As recomendações para doença de baixo risco e doença de Bowen são: cirurgia excisional, crioterapia (por nitrogênio líquido), eletrocirurgia ou terapia fotodinâmica. Já a quimioterapia tópica, sobretudo com 5- fluoracil ou imiquimod, pode ser escolhida no caso de múltiplas e extensas áreas de doença de Bowen, principalmente se há algum impedimento do paciente para a realização da cirurgia. Radioterapia é também uma opção para pacientes mais velhos com lesão pequena e aqueles que não são candidatos à cirurgia.

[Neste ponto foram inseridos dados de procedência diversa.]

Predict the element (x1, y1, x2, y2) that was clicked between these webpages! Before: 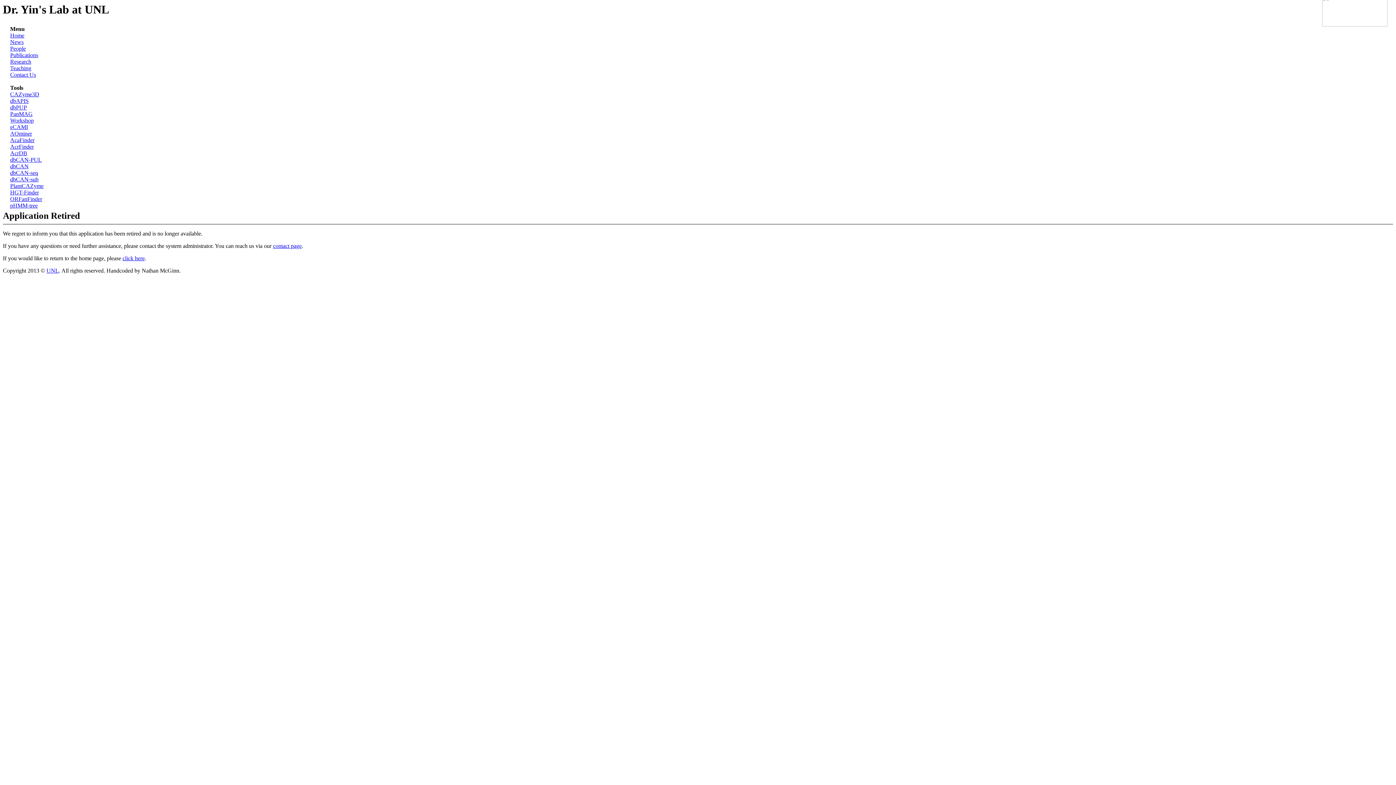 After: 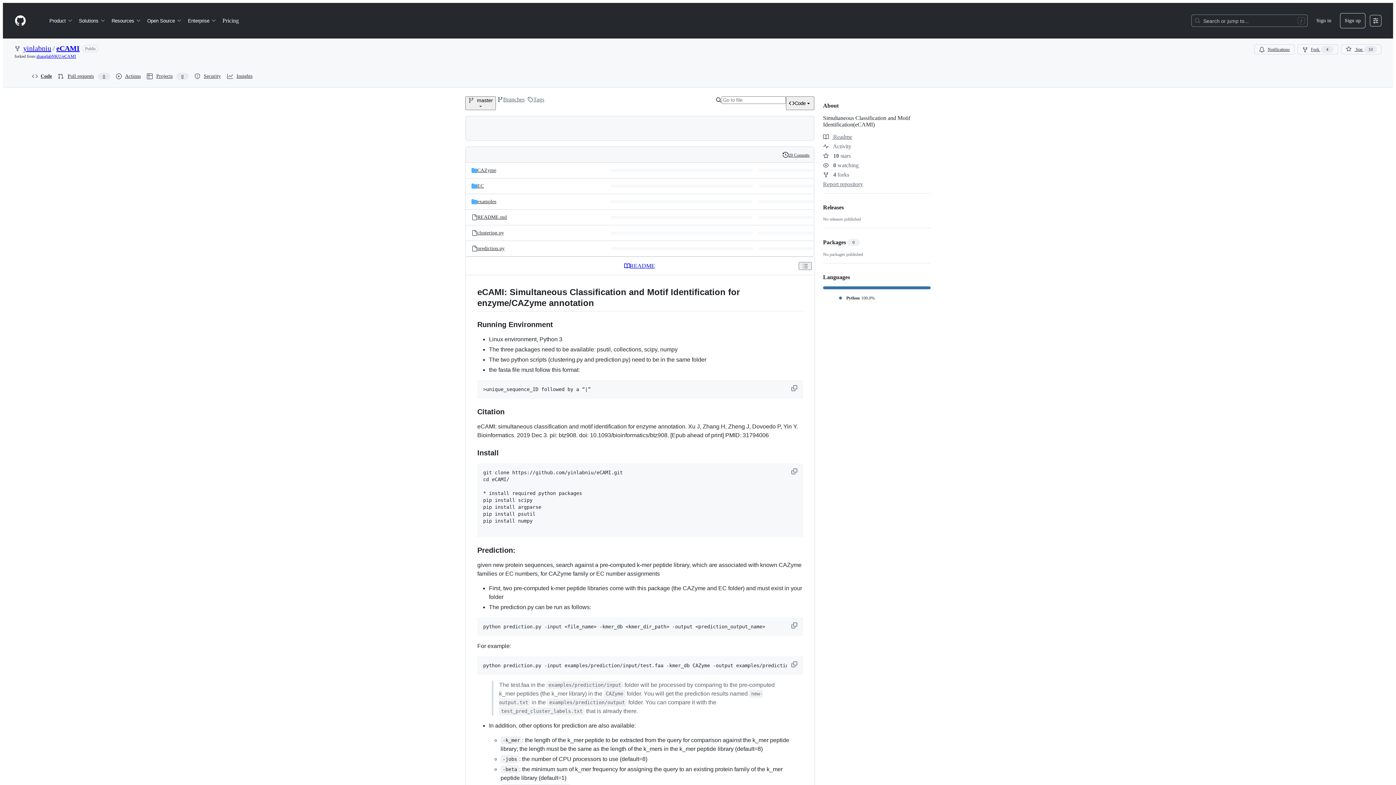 Action: bbox: (10, 124, 28, 130) label: eCAMI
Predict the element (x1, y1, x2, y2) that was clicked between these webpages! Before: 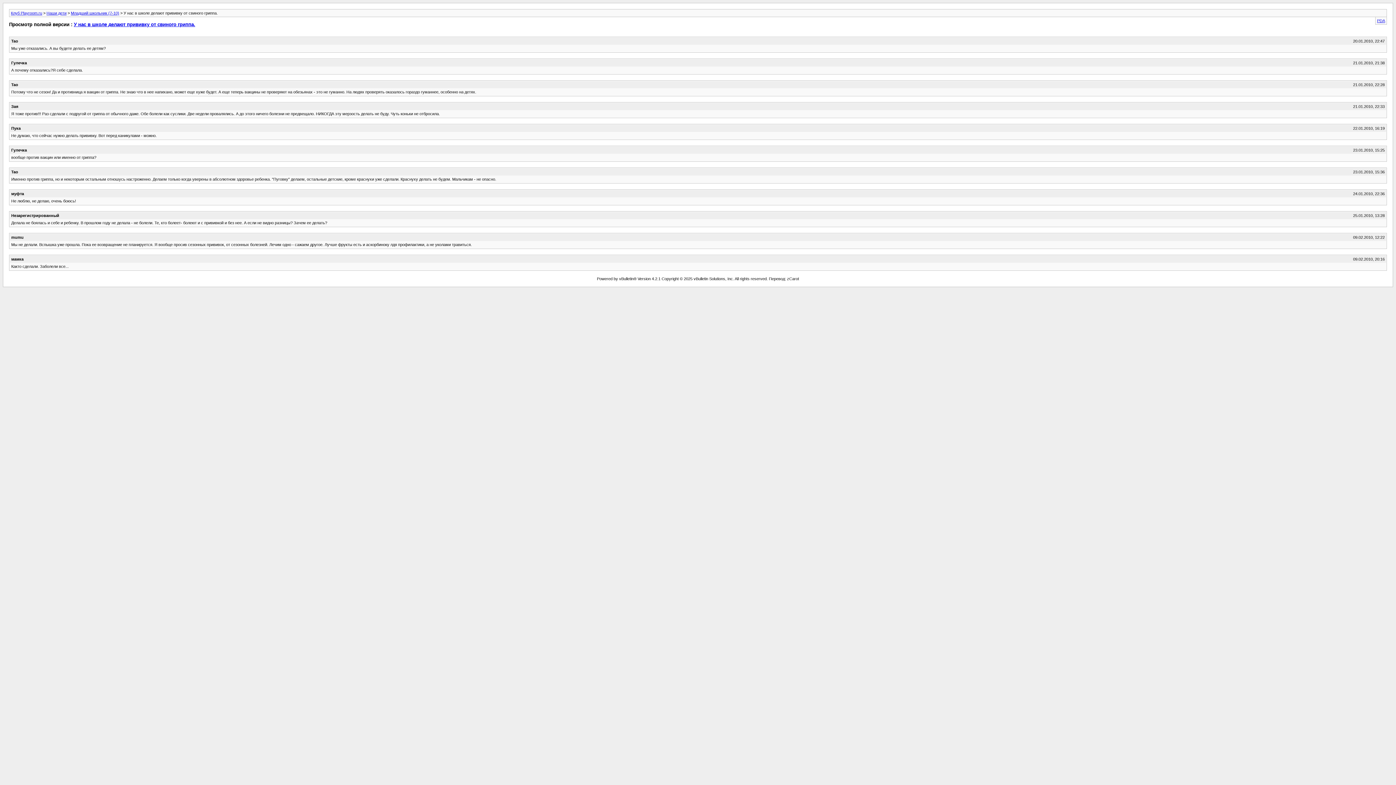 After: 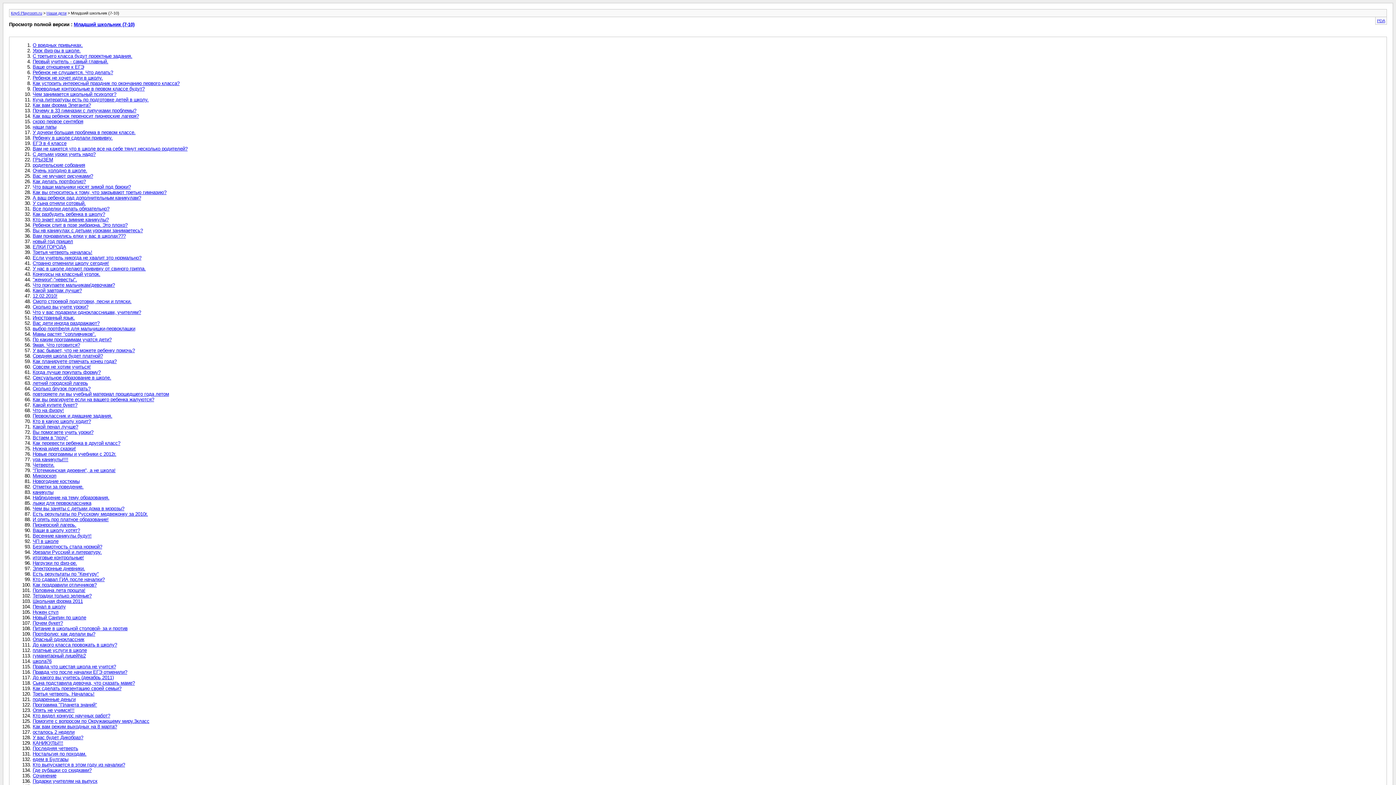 Action: bbox: (70, 10, 119, 15) label: Младший школьник (7-10)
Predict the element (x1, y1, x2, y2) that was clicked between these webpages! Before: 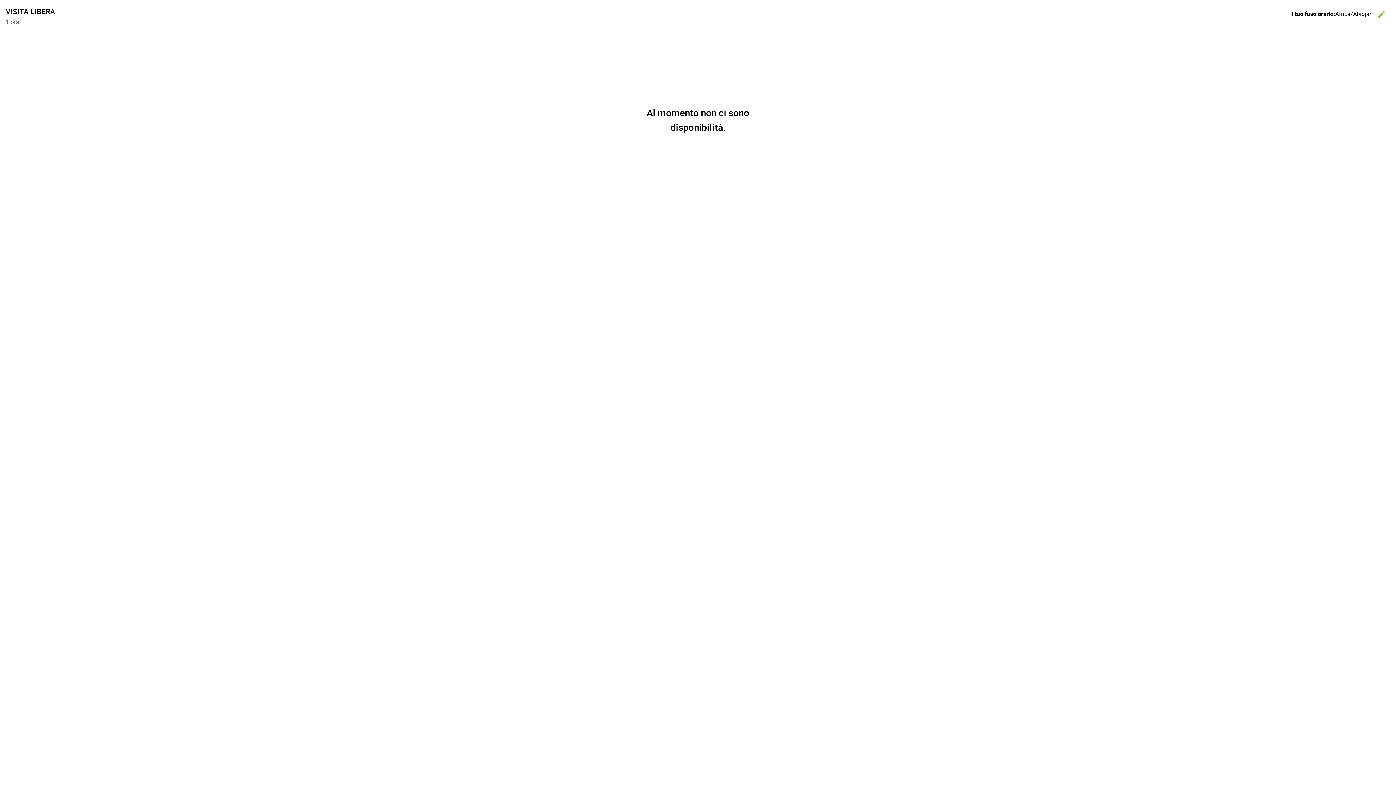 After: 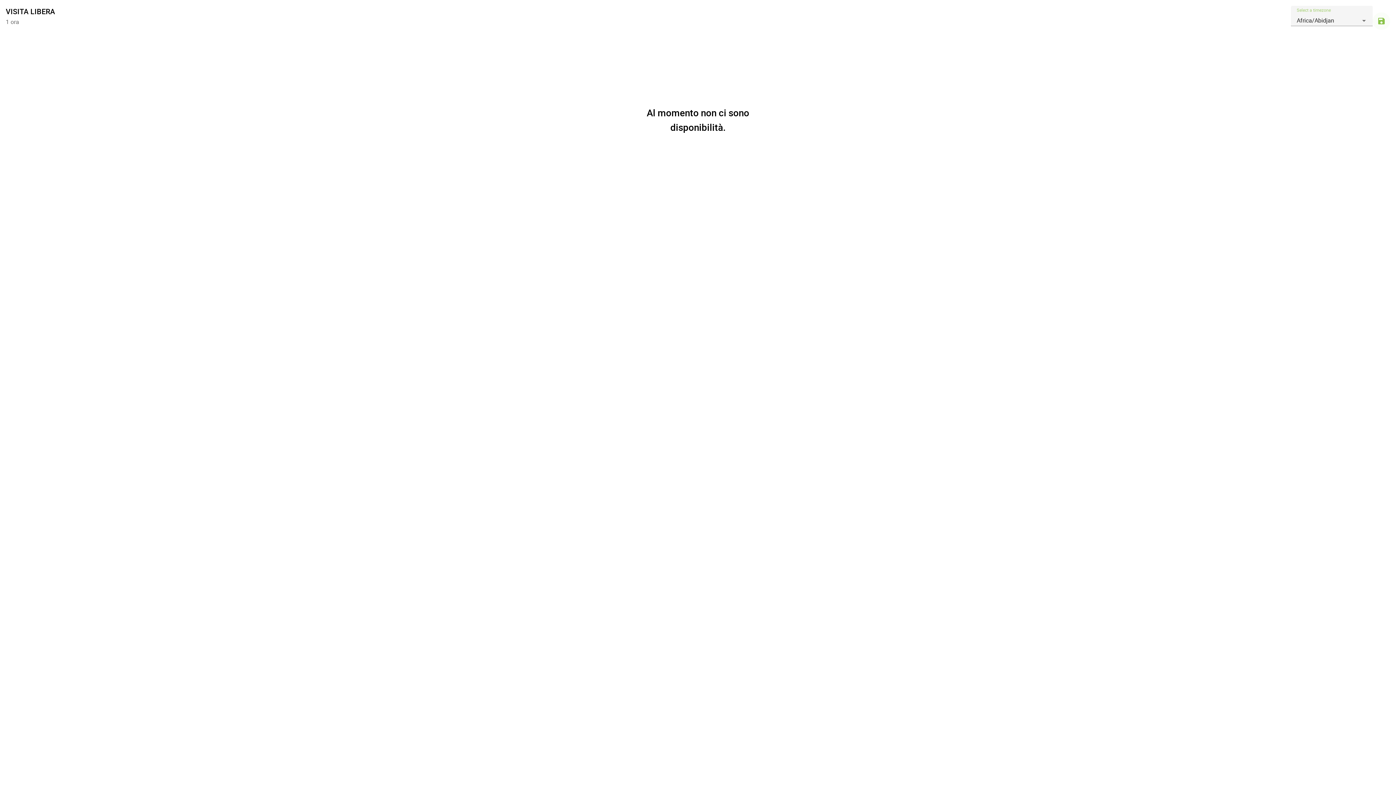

Já para casos de alto risco, as principais recomendações são: cirurgia excisional convencional ou cirurgia micrográfica de Mohs. Quando a excisão convencional for realizada, deve ser aplicada margem suficiente, de 0,5-0,6 cm, em superfície e profundidade. No caso de metástase linfonodal, deve ser realizada linfadenectomia e radioterapia.



Bibliografia:

Chartier TK; Stern RS. Treatment and prognosis of cutaneous squamous cell carcinoma. Uptodate,2011.

Lim, JL; Asgari M. Epidemiology and risk factors for cutaneous squamous cell carcinoma.Uptodate,2012.

Lim JL; Asgari M. Clinical features and diagnosis of cutaneous squamous cell carcinoma (SCC). Uptodate,2011.



Sampaio, Castro & Riviti. Dermatologia Básica. 3 ed, São Paulo, Artes Médicas, 2001.

Stern, RS. Epidemiology and clinical features of basal cell carcinoma.Uptodate,2011.